Qui suis-je ?
Virginie Keller,
ambassadrice Kiffe ton cycle et éducatrice menstruelle certifiée.
Mon histoire

Chez moi, on parlait du corps des femmes sans détour.
Ma maman était infirmière en bloc gynécologique, et autour de la table, les discussions tournaient souvent autour de la santé et du parcours des femmes. Sans que je le sache, une graine était déjà semée.
Pourtant, mon chemin commence ailleurs. Après des études en marketing international, je débute ma carrière dans une entreprise biomédicale spécialisée dans les implants cochléaires. J’y organise des formations et des événements pour des chirurgiens et des audiologistes, sillonnant les hôpitaux européens.
Le fil conducteur est déjà là : contribuer au bien-être des autres, me sentir utile, œuvrer dans le domaine de la santé.
Puis en 2005, la vie m’amène à l’ANPE, à la suite d’un licenciement économique.
Pendant près de quinze ans, j’accompagne des jeunes et des moins jeunes dans leurs recherches d’emploi, ainsi que des entreprises dans leurs recrutements. Encore une fois, je suis au service des autres.
Mais quelque chose sonne faux. Je me sens à l’étroit, peu écoutée, déconnectée de moi-même. L’impression persistante de ne pas être à ma place.
À cette période, je suis aussi maman de deux jeunes enfants. Les nuits hachées, la fatigue chronique, la pression d’être la mère parfaite, la professionnelle parfaite, l’épouse parfaite, l’amie parfaite. Je ne m’écoute pas, les autres passent avant moi.
Je tiens. Je serre les dents. Jusqu’à ne plus pouvoir.
Je craque. Une fois. Puis deux.
Burn-out, dépression, ce sentiment terrible de tomber dans un trou noir dont on ne voit pas l’issue. J’ai l’impression de passer à côté de quelque chose.
Et puis arrive le Covid.
Un arrêt brutal. Un temps suspendu. Une brèche.

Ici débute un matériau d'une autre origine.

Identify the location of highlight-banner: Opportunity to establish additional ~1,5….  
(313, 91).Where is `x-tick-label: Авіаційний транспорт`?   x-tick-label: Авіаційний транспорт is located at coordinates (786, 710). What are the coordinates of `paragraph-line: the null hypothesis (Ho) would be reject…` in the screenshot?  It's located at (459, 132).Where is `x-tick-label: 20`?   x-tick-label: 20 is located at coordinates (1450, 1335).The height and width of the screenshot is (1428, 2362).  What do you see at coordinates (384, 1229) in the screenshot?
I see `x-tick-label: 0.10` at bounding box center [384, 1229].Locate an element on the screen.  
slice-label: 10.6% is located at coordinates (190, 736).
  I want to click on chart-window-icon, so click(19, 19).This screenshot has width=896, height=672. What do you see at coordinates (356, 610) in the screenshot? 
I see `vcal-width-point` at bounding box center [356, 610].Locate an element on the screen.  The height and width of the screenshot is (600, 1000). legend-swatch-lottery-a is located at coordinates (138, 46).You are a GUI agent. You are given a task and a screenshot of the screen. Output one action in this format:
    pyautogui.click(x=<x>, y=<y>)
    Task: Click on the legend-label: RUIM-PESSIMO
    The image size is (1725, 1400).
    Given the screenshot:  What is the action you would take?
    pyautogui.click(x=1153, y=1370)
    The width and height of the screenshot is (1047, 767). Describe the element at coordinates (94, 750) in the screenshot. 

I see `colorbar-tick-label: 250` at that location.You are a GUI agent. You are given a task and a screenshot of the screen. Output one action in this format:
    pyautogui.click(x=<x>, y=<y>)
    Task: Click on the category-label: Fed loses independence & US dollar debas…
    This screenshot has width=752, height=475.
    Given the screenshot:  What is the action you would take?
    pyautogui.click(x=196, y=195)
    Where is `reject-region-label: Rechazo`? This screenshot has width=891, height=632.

C’est à ce moment-là que je découvre Gaëlle Baldassari lors d’un sommet en ligne de femmes entrepreneures. Ce qu’elle dit m’interpelle : « L’ovulation est un signe de bonne santé », «il faut observer les signes que nous envoie notre corps ». Je ne comprends pas. Pourquoi on ne nous apprend pas ça à l’école ?
Je m’inscris au programme de formation « Kiffe ton cycle ».
Et là… c’est un choc.
À 45 ans, je comprends enfin.
Pourquoi mon corps m’a lâchée.
Pourquoi j’ai traversé ces burn-out.
Le stress chronique.
Et surtout, comment tout cela aurait pu être évité si, plus tôt, j’avais appris à observer et écouter mon cycle, mon corps, mes besoins.
La colère monte.
Pas contre moi.
Contre le silence. Contre l’ignorance.
Car en en parlant autour de moi, je réalise que les femmes de ma génération – et bien au-delà – ne savent pas. Que beaucoup souffrent.
C’est là que tout bascule.
Je décide de me former pour devenir ambassadrice Kiffe ton cycle.
Parce que je ne veux plus que les femmes se sentent coupées de leur corps.
Parce que je veux transmettre ce que j’aurais aimé savoir plus tôt.
Parce que reprendre le pouvoir sur son cycle, c’est aussi reprendre le pouvoir sur sa vie.
En juin 2021, ma certification d’éducatrice menstruelle en poche, l’évidence s’impose.
Je quitte Pôle Emploi.
Je crée mon entreprise.
Et je m’engage pleinement afin d’œuvrer pour un monde avec plus de conscience, de respect et de sérénité.
Aujourd’hui…
…j’accompagne des enfants, des ados, et des adultes vers plus de connaissance de soi et de l’autre.
Je propose des temps de sensibilisation, de transmission et de parole autour du cycle menstruel, dans une approche chaleureuse et profondément humaine.
Ce que je souhaite avant tout, c’est semer des graines.
Des graines de conscience, de respect du corps, de douceur envers soi et les autres.
Parce que lorsque les personnes vont mieux, les relations s’apaisent.
Je vous accompagne avec cœur et professionnalisme, là où vous en êtes, vers plus de compréhension et de sérénité.
Une approche humaine, structurée et profondément respectueuse.